Is the Cure Worse than the Disease?
A month after passage, ObamaCare is already failing.
A little more than a month after the passage of the Patient Protection and Affordable Care Act, President Obama's trillion-dollar overhaul of the nation's health care system, the administration has already begun to tout its successes. On his weekly radio address, the president argued that it was already providing Americans with "real benefits," while Health and Human Services Secretary Kathleen Sebelius released a four-page memo laying out the "significant progress" she claims her department has already made in implementing the law. "Over the coming weeks, our team across government will continue to work diligently to produce the regulations and guidance necessary to implement this landmark new law," she concludes.
The prospect of adding new regulations to the books may be what passes for excitement in Washington these days, but it's hardly a ringing endorsement. So while ObamaCare might qualify as victory for Washington's army of bureaucrats and rulemakers, for the rest of us, there isn't much to cheer.
Since the law's passage, the news about it has been been unrelentingly bad. With each passing it day, it looks more likely that costs will go up, businesses will face new bureaucratic burdens, and many individuals will lose their current health care plans—just as the law's critics predicted before its passage.
Already, businesses small and large are warning of the ill effects of the law's changes to the tax code. In order to generate the nearly $1 trillion necessary to pay for the law, its authors scoured the tax code looking to squeeze out more money whereever possible. And sure enough, within a few days of its passage, a handful of big companies took tax write downs in response to changes in the tax treatment of an existing drug subsidy. An estimate by Credit Suisse puts the total damage across the economy at around $4.5 billion—with $1 billion coming from AT&T alone.
The change involved the tax treatment of a subsidy that never should have existed, but it suggests the extent to which America's health care system is already reliant on government meddling, and how costly expanding the government's role in the system can be. And, perhaps more importantly, a planned investigation into the write-downs revealed that many big corporations are considering dropping their health care coverage and dumping employees onto the public dole.

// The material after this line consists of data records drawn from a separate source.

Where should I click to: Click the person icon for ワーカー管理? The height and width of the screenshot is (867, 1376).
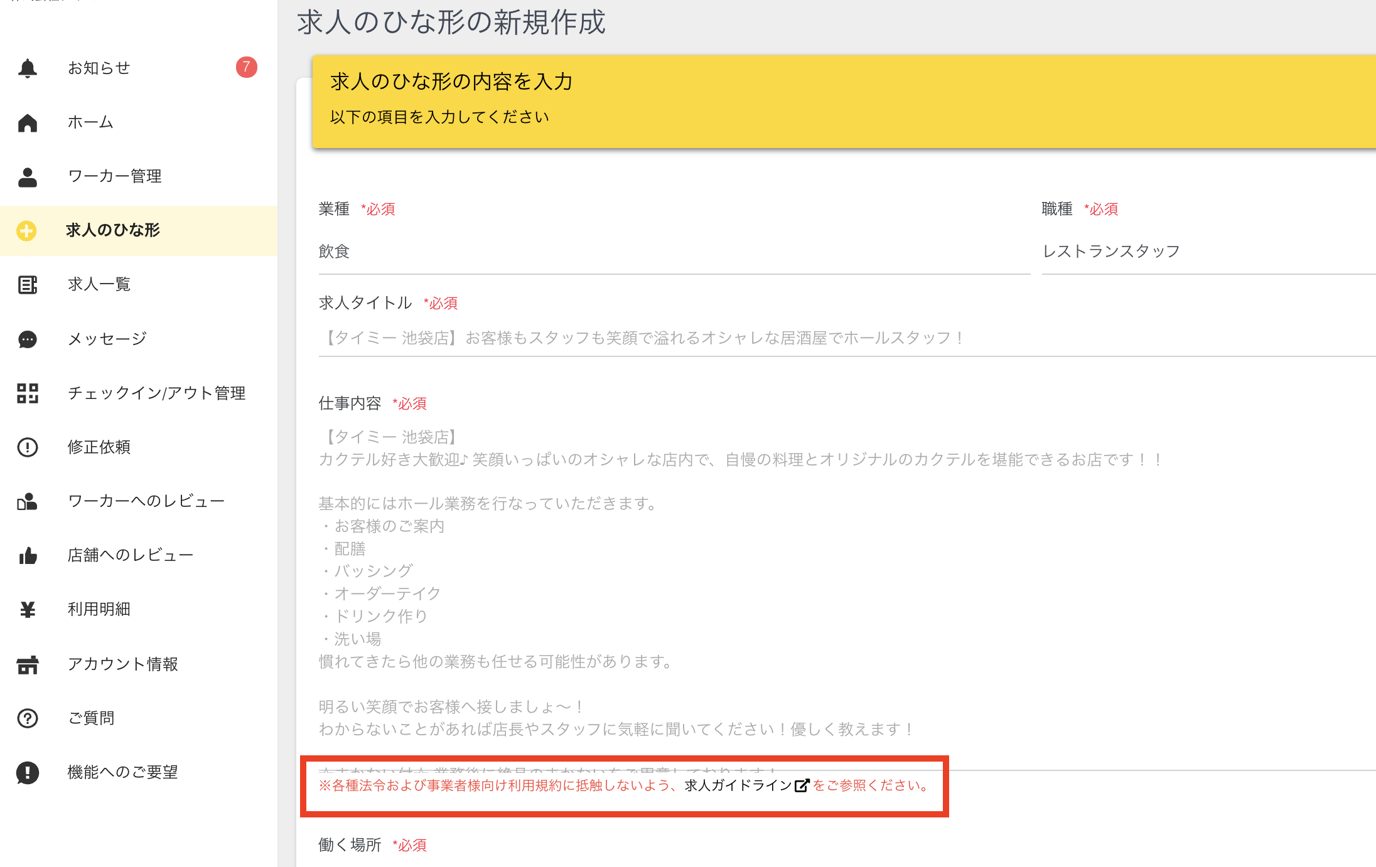[28, 177]
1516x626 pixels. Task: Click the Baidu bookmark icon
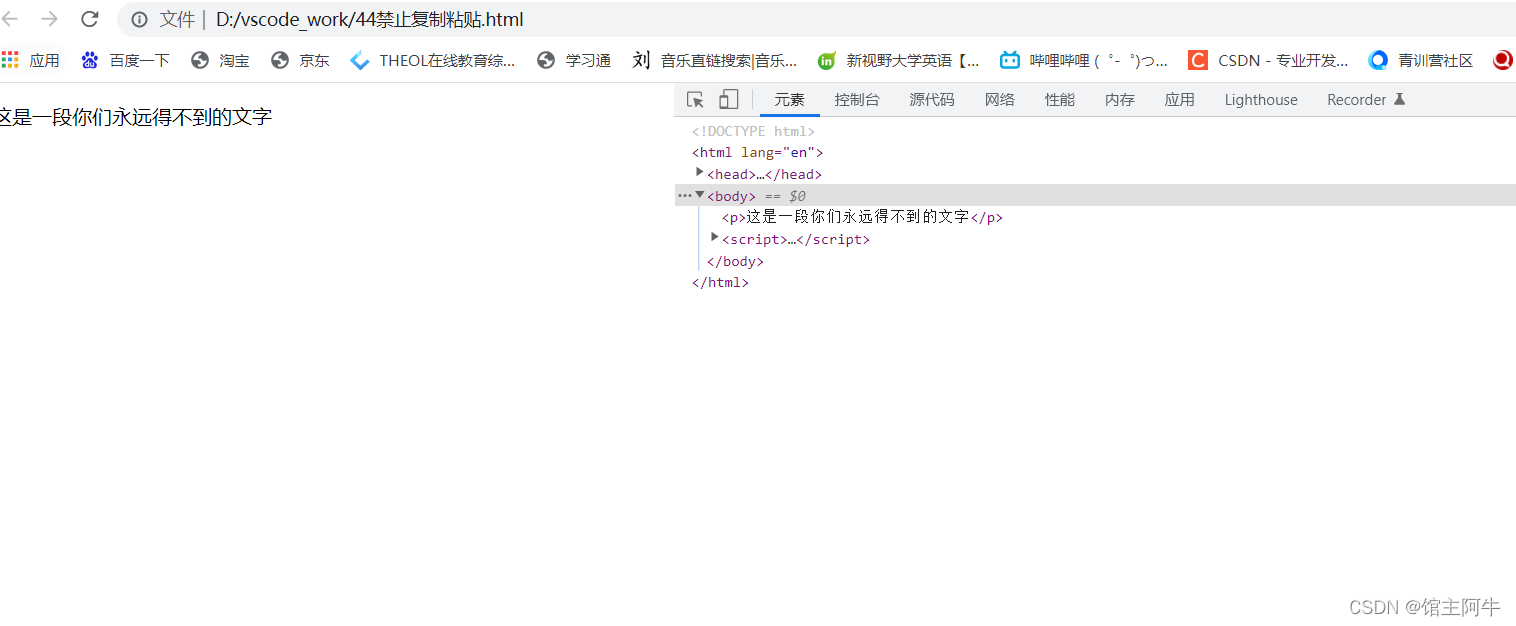pos(90,60)
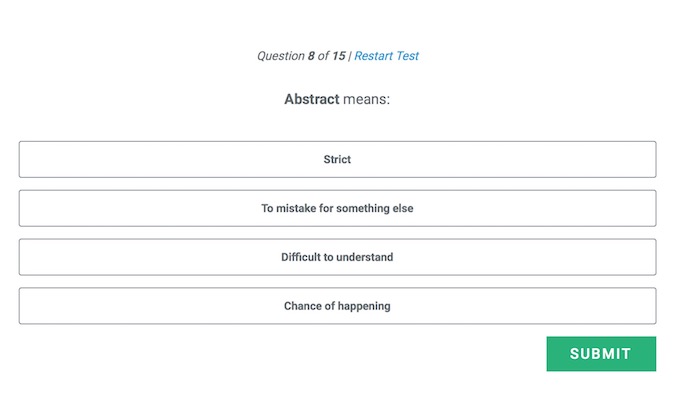686x418 pixels.
Task: Pick the 'Difficult to understand' answer
Action: tap(337, 257)
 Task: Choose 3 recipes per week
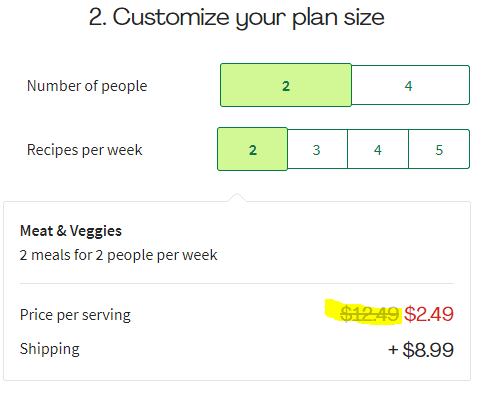tap(317, 149)
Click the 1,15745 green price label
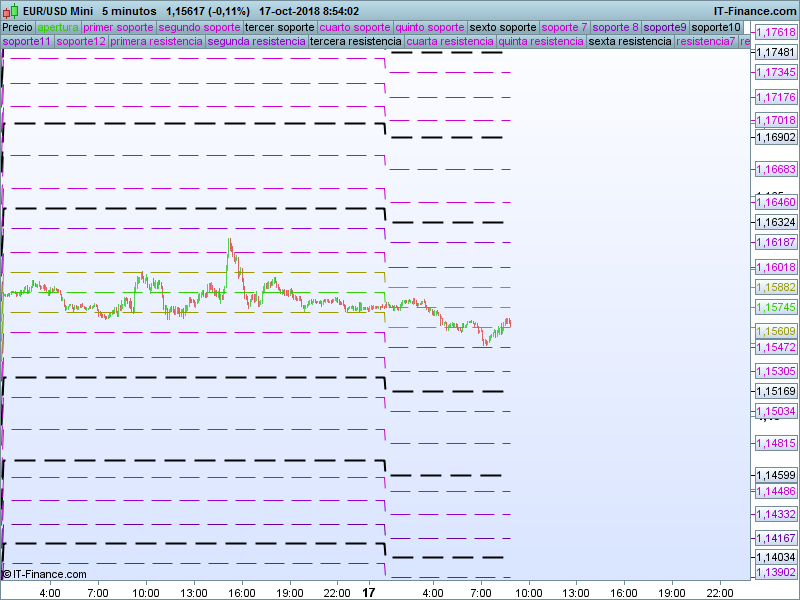800x600 pixels. (x=776, y=308)
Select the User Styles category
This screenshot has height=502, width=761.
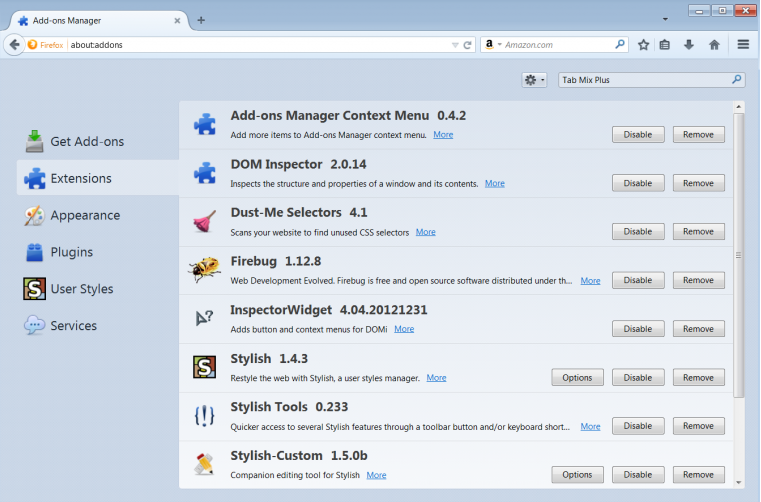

When Rep. Henry Waxman (D-Calif.) heard about the write-downs, he called a hearing with AT&T and other companies claiming big hits. But soon after the subpoenaed corporate documents were turned in, the hearing was canceled. Why? Likely because, as Fortune magazine reported, the documents showed that the companies were considering dropping coverage for many employees—directly contradicting one of the president's key promises, that, under ObamaCare, "if you like your health care plan, you can keep your health care plan." Even with penalties in place for employers who decline to provide health insurance, documents showed that Caterpillar could reduce its health care costs by as much as 70 percent and AT&T could save as much as $1.8 billion by shifting their employees into public programs.
Small businesses, meanwhile, have discovered that their tax preparation costs just went way up. The PPACA will require small business owners and the self-employed to fill out 1099s for every company they do more than $600 worth of business with. That means any freelancer who buys a mid-range laptop from Best Buy will technically be required to fill out a 1099, no matter if the retailer is an indifferent chain giant. As with the drug subsidy modification, the idea is to beef up compliance and raise additional revenue—about $17 billion worth.
Yet if it works, it will drive up compliance costs—how many home-based freelancers are likely to generate a docket of 1099s, complete with tax identification numbers, for big corporate suppliers all by themselves? And if, as seems likely, the requirement is widely ignored, it will have the exact opposite of its intended effect, pushing more and more taxable transactions into illegal, unrecorded territory.
At the same time, cost projections continue to spiral upwards. The Congressional Budget Office now reports that the law will require an additional $115 billion in previously unreported (and yet unpaid-for) discretionary spending. Medicare's actuary has reported that total medical spending in the U.S. will actually go up and that crucial cuts to Medicare—cuts being used to pay for the law's new entitlement spending—aren't likely to happen, but that Medicare benefits are likely to be reduced. And in Massachusetts, the state whose 2006 health care overhaul served as the model for ObamaCare, insurers have gone to war with the governor, and the state treasurer is warning that the program could drive the state into bankruptcy.
Thanks to the pace of modern medical progress, it's no longer true that, as Jean Baptiste Moliere quipped in 1673, "nearly all men die of their medicines, not their diseases." But when it comes to health care, it may be that governments die of their reforms.
Peter Suderman is an associate editor at Reason magazine.